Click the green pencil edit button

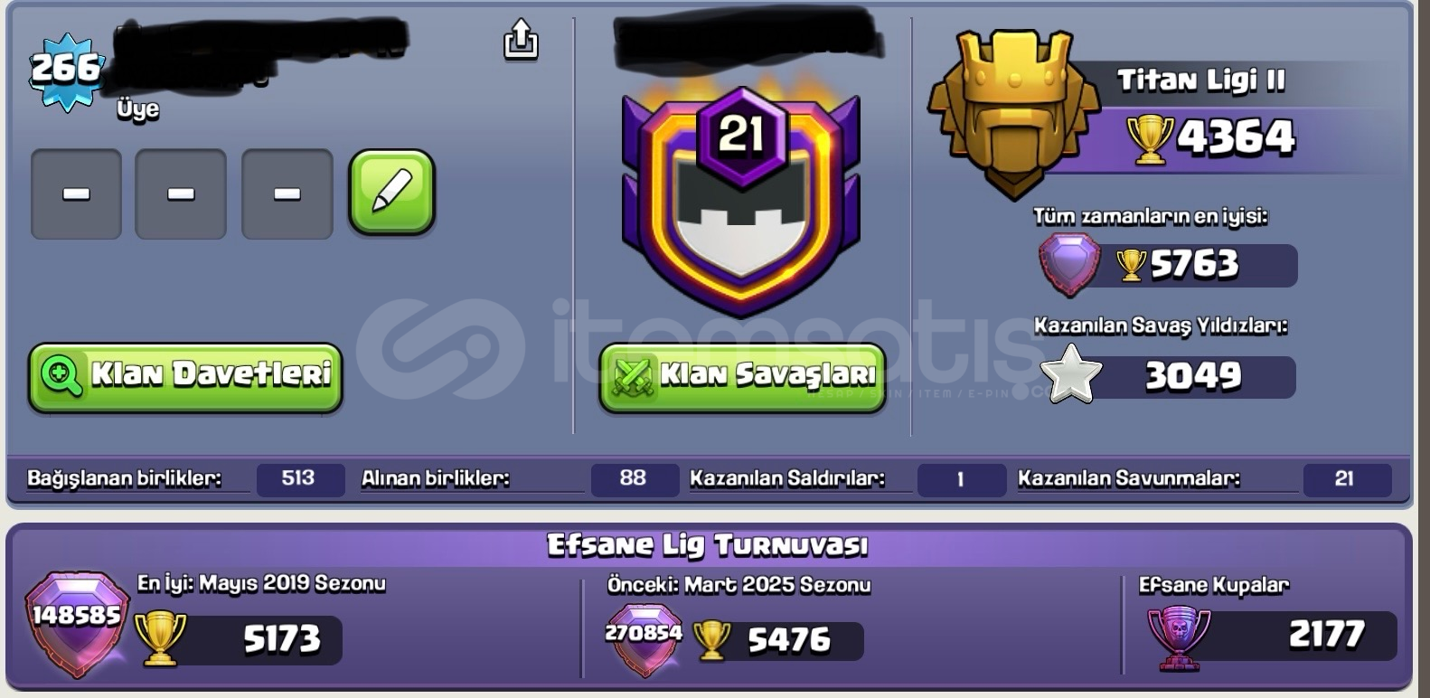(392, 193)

* * *

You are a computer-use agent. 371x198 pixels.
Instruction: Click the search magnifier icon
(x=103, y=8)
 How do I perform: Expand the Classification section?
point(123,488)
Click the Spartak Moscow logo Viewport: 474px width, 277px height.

==

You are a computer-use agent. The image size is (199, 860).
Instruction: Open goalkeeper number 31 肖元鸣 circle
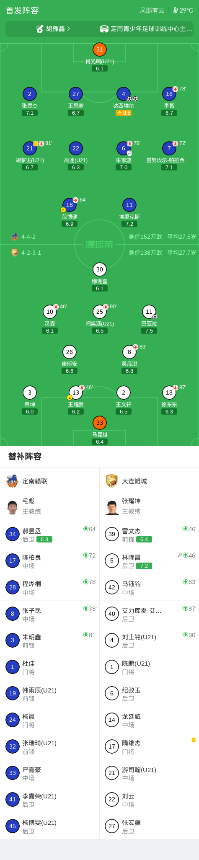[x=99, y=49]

» How to complete this task
What you give back should be only the lines of the records above, starting at the line with "How do I perform: Expand" and ending at the line with "Click the Spartak", restated word for word.

» Exercise result
 How do I perform: Expand the Classification section?
point(123,488)
Click the Spartak Moscow logo Viewport: 474px width, 277px height.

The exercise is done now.